Per la direttrice del carcere La Dozza di Bologna Rosa Alba Casella «la rieducazione non si fa in vitro: è possibile solo se la società entra in carcere. E per le donne le opportunità sono ancor meno che per gli uomini». Solo cinque istituti di pena in Italia sono interamente femminili, aggiunge, e le donne sono ospitate in sezioni che sono state adattate a questo scopo. Le criticità condizionano il mandato costituzionale della pena rieducativa, l’unico modo di farlo è lavorare in rete».
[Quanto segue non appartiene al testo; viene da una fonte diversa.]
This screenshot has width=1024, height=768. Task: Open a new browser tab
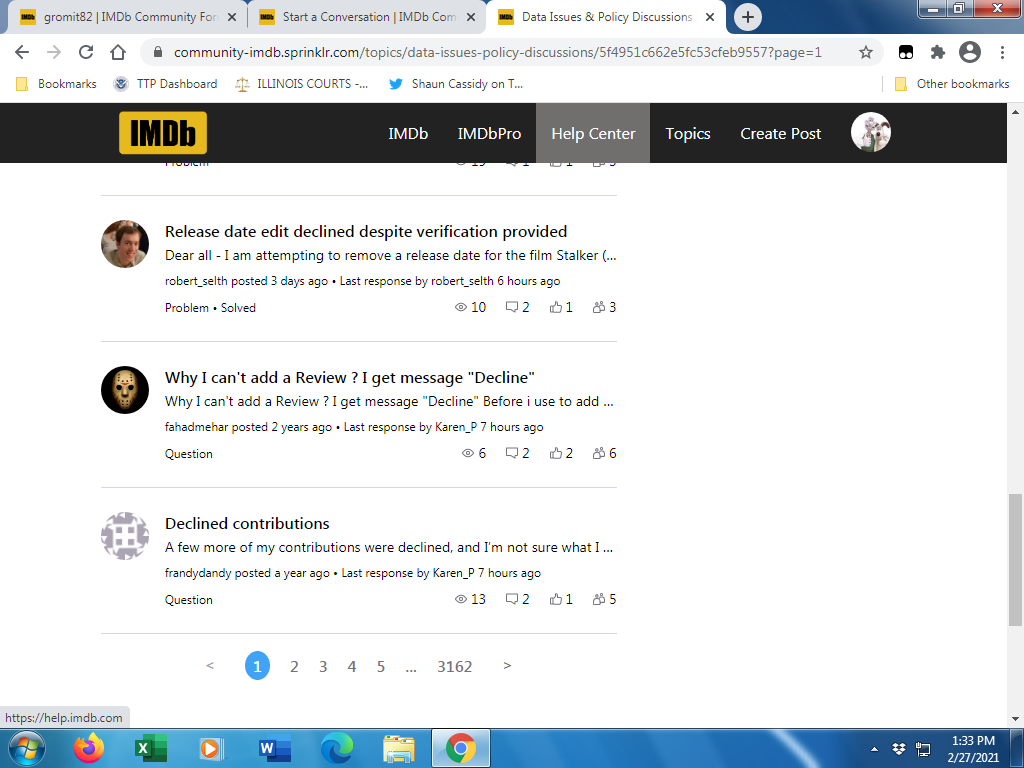pos(748,17)
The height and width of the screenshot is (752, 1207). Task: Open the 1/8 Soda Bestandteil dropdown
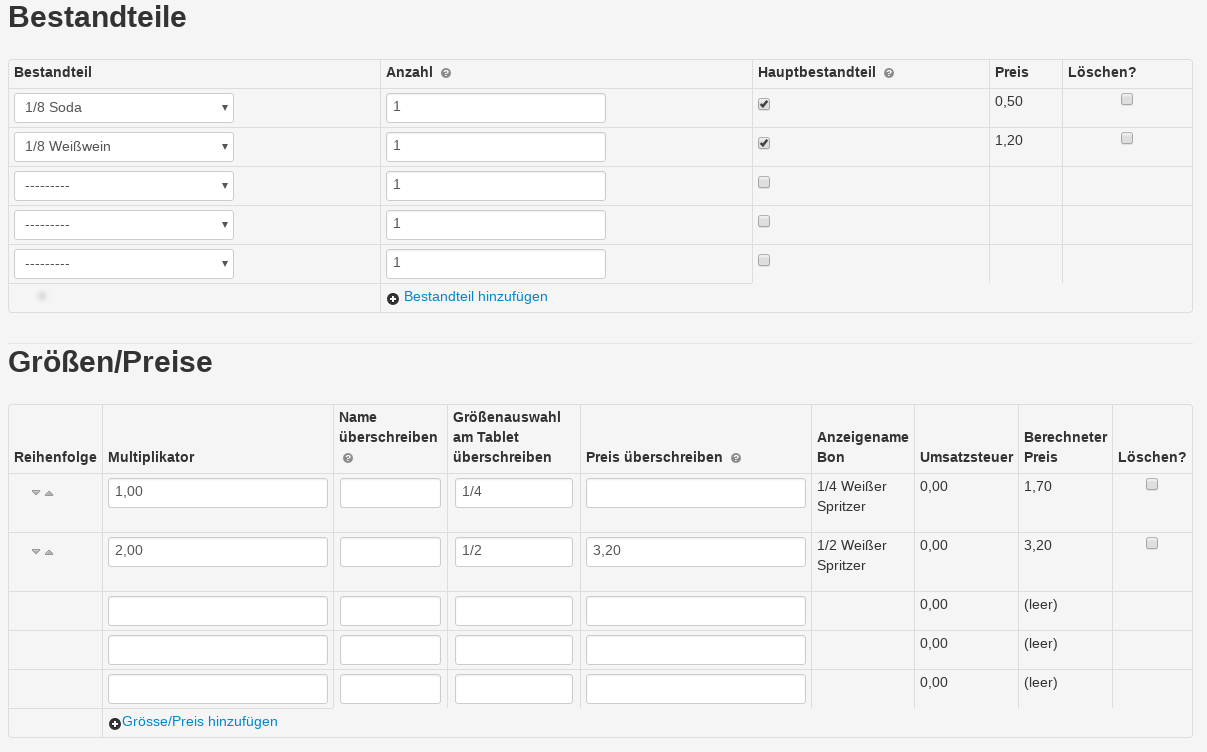pos(124,108)
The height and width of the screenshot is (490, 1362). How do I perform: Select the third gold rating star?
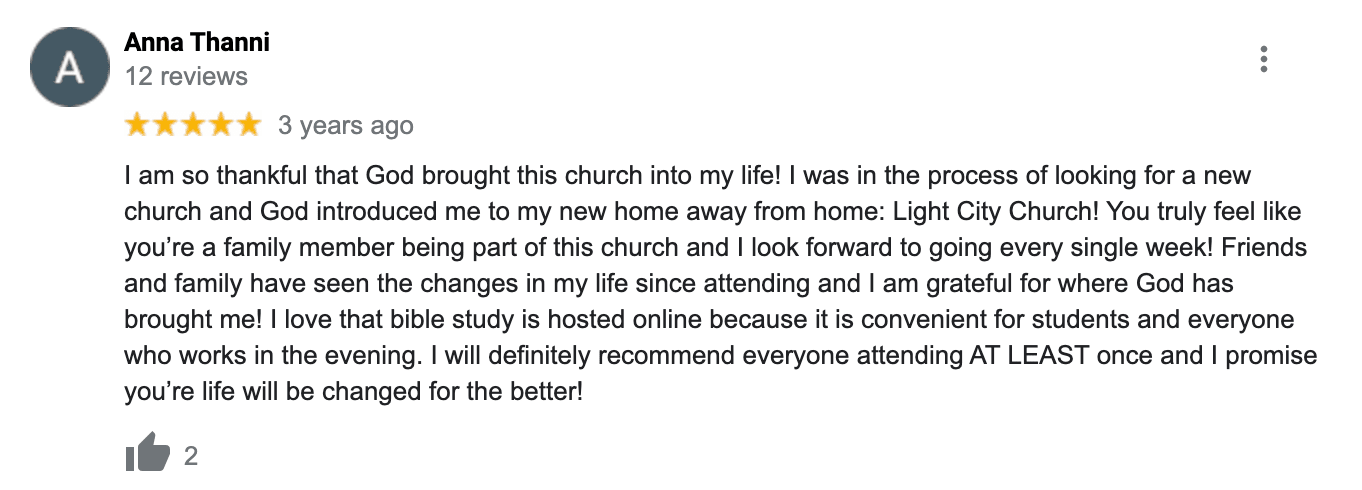click(192, 125)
Nel 2022 si sono già registrati 57 suicidi nelle carceri italiane

«Del carcere si parla poco e male – aggiunge Adriana Pannitteri, giornalista del Tg1 e autrice di vari libri sul tema –. Rivolte, degrado, suicidi, inchieste giudiziarie sono i temi che affrontiamo, oltre al sovraffollamento. Sono 54mila i detenuti in Italia a fronte di una carenza degli istituti di 50mila. Nel 2022 si sono registrati già 57 suicidi». La Pannitteri snocciola i temi da affrontare: «Ci auguriamo che i fondi Pnrr vengano utilizzati per rendere le carceri più vivibili in modo che non ci arrivi un giorno sì e uno no una denuncia dall’Europa per le condizioni di vita dei nostri istituti. E poi sul tavolo c’è la riforma dell’ergastolo ostativo che ha subito uno stop per le vicende politiche degli ultimi mesi. E il tema della malattia mentale che, dopo la chiusura degli ospedali psichiatrici, non è stato risolto. Le misure alternative sono poco più di 30 in tutt’Italia. Mi auguro che questo tema venga affrontato dalla politica. In questa campagna elettorale non ho sentito una sola parola sul carcere».